Les tensions entre les Duala et les Allemands
Lauren KAMENI (élève de 3ème), Irène OTZMANN (élève de 1ère S ) et Aude TAMOKOUE (élève de 3ème)
Conseils, relecture et mise en forme : Luc YOMSI, François SAMSON et Loïc GAUDEAU
De juillet 1884 à février 1916, le Cameroun est sous administration allemande. C’est parmi les souverains duala, signataires du traité de protectorat, que les premières résistances à l’occupation allemande se manifestent. Tout d’abord, Lock Priso, chef de Bonabéri (Hickory Town), sur la rive droite du Wouri, refuse d’entériner le traité ratifié par les rois Bell et Akwa et n’accepte pas que le drapeau allemand soit hissé sur son territoire. En représailles, le 18 décembre 1884, le contre-amiral allemand, Knorr, débarque à Douala avec ses canonnières et bombardent les quartiers de Bonabéri et Joss Town, placés sous son autorité. Cette réaction violente met fin à l’insoumission du roi de Bonabéri.
Au début du XXe siècle, la résistance aux Allemands réapparaît chez les Duala. Elle est menée par Rudolf Douala Manga Bell, qui se différencie des autres chefs opposés au projet d’expropriation des Allemands. Avec son bras droit, Adolf Ngosso Din, il est l’un des hommes les plus illustres défendant la cause des Duala.
1. Rudolf Douala Manga Bell , chef de file des Duala
Rudolf Douala Manga Bell, né en 1872 à Douala, est le fils aîné du roi Manga Ndumbe Bell. Après ses études primaires à Douala, il les poursuit en Allemagne et étudie le droit à l’université de Bonn, avant de revenir au Cameroun en 1896 et intégrer l’administration judiciaire allemande.
Portrait de Rudolf Douala Manga Bell (1872-1914)
En 1908, quand le roi Manga Ndoumbe meurt, il devient le chef supérieur des Bell qui regroupent tous les habitants du plateau Joss, à Douala.
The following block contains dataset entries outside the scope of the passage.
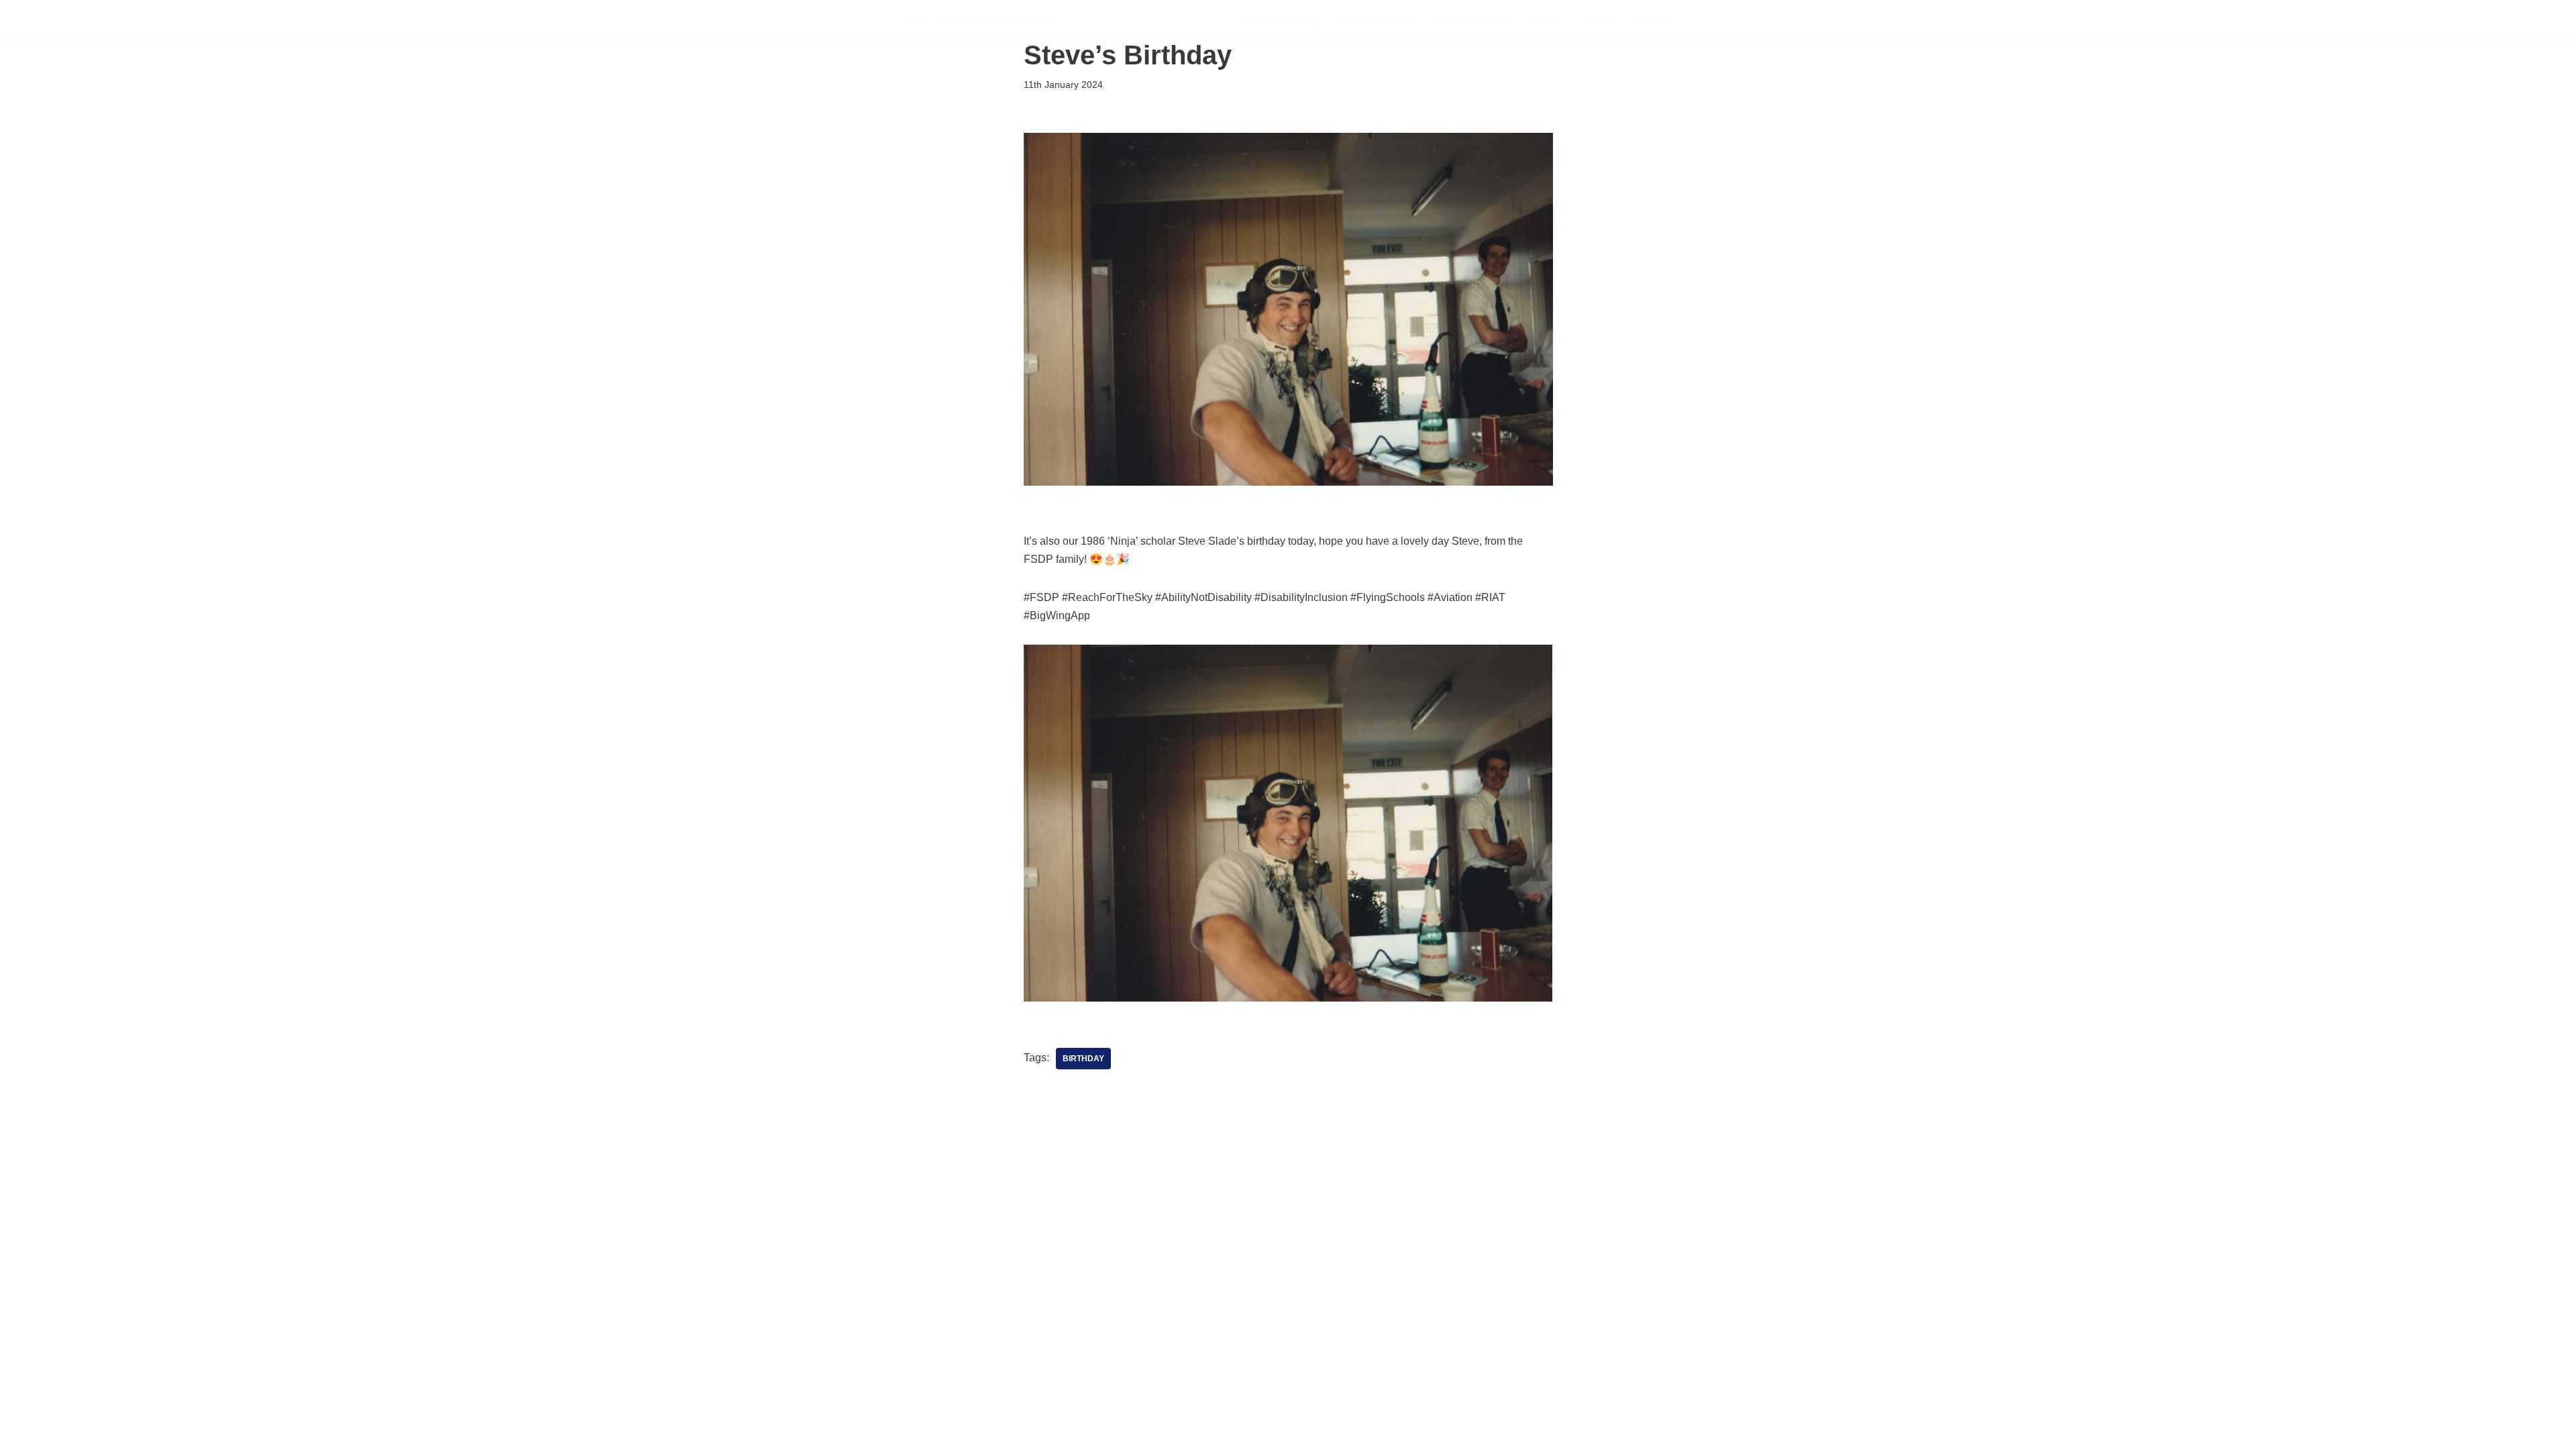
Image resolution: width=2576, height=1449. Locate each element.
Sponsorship (1470, 19)
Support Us (1375, 19)
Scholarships (1279, 19)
Lorsqu’en 1910, le gouverneur allemand, Théodore Seitz lance son projet d’urbanisation nommé « Gross Duala », pour faire de la ville l’un des plus grands ports d’Afrique, Rudolf Douala Manga Bell devient un ardent défenseur de son peuple face à un projet ségrégationniste.
2. A l'origine des tensions, le projet du « gross Duala »
Le premier acte posé par les Allemands en vue de l’expropriation des terres, en violation de la troisième réserve du traité de protectorat, est l’ordonnance du 15 juillet 1896, qui fait du Cameroun, une terre de la couronne. D’autres actes vont suivre, notamment l’ordonnance du 14 février 1903 qui établit le droit d’expropriation des terres pour cause d’utilité publique avec compensation par le paiement d’une simple indemnité.
En 1910, le gouvernement local allemand veut devenir maître du plateau Joss et des bords du Wouri alors que ces terres appartiennent aux indigènes. En échange, ces derniers doivent recevoir des dédommagements et s'installer hors de ces quartiers réservés aux Européens. Officiellement, cette politique est pratiquée pour des « raisons d'hygiène » car le médecin du gouvernement allemand, le docteur Ziemann prétend que « 72% des Duala sont infestés par la malaria. Robert Koch propose de faire disparaitre la malaria avec la quininisation de la population, mais le docteur Ziemann s'oppose à cette idée, sous prétexte qu'elle est irréalisable.
Vue du plateau Joss, à Douala, vers 1900 (le palais au premier plan est celui du roi Bell)
Source : http://www.douala-guide.net/histoire-joss.htm
Les Allemands prévoient la division de la ville en trois zones : un secteur pour l’établissement des services publics et des résidences pour les Européens, un secteur pour les Duala (les quartiers New Deido, New Akwa et New Bell), et entre les deux secteurs, une zone tampon d’au moins un kilomètre de large.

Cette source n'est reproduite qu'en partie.